Gertrude Stein was one of the writers who offered Fitzgerald her opinion. Stein, an American expatriate who lived in Paris, was an occasional subject of Pablo Picasso and is known for her experimental poems and novels, most notably, Tender Buttons, The Autobiography of Alice B. Toklas, and Three Lives. She wrote, thanking Fitzgerald for the “genuine pleasure” that was the book, and said that he had seemingly grown into a different and older type of writer since his publication of This Side of Paradise, which she deemed only alright. She told Fitzgerald he had a natural way of writing, and he had created a contemporary and modern world.

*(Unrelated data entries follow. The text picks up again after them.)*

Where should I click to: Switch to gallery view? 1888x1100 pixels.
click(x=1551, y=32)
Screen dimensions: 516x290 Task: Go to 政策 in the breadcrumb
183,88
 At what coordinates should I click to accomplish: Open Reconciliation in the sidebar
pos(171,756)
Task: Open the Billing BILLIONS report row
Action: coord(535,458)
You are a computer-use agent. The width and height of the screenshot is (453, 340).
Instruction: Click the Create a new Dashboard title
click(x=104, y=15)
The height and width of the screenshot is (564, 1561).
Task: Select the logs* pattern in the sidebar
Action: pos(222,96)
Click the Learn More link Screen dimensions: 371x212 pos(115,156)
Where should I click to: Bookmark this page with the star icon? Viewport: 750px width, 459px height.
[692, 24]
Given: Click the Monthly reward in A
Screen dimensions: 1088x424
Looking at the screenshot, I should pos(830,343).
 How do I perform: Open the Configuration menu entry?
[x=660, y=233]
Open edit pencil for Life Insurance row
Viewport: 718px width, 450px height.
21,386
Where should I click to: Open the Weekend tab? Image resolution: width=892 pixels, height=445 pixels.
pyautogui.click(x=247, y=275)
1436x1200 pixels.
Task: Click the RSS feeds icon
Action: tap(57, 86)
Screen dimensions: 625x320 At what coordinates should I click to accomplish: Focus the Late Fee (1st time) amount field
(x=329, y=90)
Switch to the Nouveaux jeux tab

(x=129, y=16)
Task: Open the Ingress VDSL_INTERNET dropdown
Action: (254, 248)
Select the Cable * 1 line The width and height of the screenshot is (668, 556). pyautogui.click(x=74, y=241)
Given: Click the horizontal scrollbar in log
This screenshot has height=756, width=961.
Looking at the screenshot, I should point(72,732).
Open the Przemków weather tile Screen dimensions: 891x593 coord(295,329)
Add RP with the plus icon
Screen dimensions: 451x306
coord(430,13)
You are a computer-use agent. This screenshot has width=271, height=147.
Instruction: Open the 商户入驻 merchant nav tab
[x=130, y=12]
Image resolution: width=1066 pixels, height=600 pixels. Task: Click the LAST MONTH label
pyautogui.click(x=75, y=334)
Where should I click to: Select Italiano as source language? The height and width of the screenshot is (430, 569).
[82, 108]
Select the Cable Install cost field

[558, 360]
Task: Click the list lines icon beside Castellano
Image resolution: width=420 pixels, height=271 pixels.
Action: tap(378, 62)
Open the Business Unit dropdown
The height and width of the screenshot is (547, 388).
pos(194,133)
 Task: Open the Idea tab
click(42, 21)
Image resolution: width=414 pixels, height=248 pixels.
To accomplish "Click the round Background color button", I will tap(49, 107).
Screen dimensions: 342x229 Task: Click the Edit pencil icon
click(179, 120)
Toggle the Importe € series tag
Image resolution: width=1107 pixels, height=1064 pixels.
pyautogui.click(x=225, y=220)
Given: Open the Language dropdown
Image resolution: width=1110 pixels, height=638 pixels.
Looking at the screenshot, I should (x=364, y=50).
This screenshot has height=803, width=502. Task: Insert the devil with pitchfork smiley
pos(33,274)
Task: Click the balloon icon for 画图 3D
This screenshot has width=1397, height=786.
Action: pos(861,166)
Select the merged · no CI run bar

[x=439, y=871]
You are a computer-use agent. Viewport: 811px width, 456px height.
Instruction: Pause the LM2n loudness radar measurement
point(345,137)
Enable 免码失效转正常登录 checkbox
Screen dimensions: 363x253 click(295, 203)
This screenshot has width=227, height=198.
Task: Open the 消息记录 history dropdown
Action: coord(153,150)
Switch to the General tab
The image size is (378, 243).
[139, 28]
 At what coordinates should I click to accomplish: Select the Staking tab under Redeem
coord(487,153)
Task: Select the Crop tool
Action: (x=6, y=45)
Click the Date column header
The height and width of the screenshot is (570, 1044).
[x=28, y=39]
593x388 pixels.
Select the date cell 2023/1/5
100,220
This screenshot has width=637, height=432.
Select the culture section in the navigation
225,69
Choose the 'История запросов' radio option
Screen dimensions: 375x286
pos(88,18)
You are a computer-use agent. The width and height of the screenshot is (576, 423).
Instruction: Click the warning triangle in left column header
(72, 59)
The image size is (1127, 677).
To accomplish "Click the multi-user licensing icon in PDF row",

Pulitzer Prize-winning Edith Wharton, author of The Age of Innocence, offered praise but also some criticisms of the book. She, like Stein, suggested he had made great strides in his own writing. However, she did hint that the story would have been better had he given more of Gatsby's background in the earlier part of the novel. Wharton offered her opinion self-depreciatingly, though, saying that her thoughts on writing were more aligned with an older generation of novels and referring to her own aesthetics amusingly as “the literary equivalent of tufted furniture and gas chandeliers.”
The most brilliant praise however came from T.S. Eliot, who in the span of only a few days read the book three times over. He called it a remarkable and brilliant book, saying that it excited him more than any novel he had read in years and that it was the biggest step forward in American fiction since he read Henry James. Eliot is best known for his poems “The Waste Land” and “The Love Song of J. Alfred Prufrock”, his nonfiction, and his collected correspondences.